Представленные записи:

============

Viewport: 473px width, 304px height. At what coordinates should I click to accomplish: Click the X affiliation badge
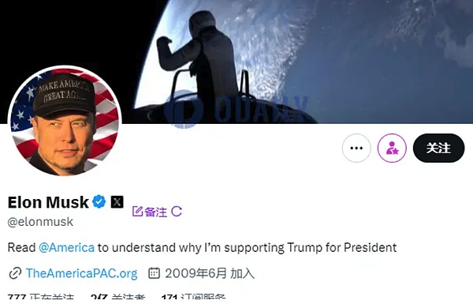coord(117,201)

============

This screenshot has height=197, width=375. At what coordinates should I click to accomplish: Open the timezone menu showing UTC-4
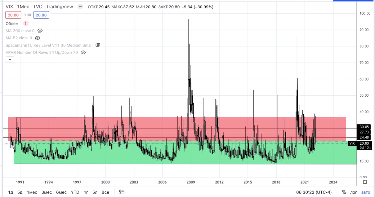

============

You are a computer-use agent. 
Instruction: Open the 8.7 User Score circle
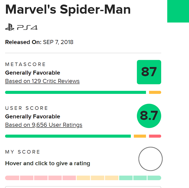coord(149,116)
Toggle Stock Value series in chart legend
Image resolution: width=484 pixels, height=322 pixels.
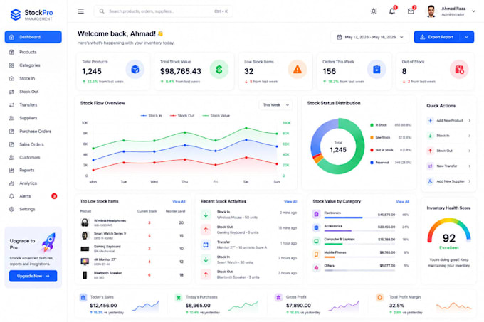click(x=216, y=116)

============

Задание: Продублируйте строки из записей, начиная со строки, где есть «Viewport: 473px width, 304px», и заканчивая строкой, где есть «coord(117,201)», включая обе. Изображения в ответ не включайте.

Решение задания:
Viewport: 473px width, 304px height. At what coordinates should I click to accomplish: Click the X affiliation badge
coord(117,201)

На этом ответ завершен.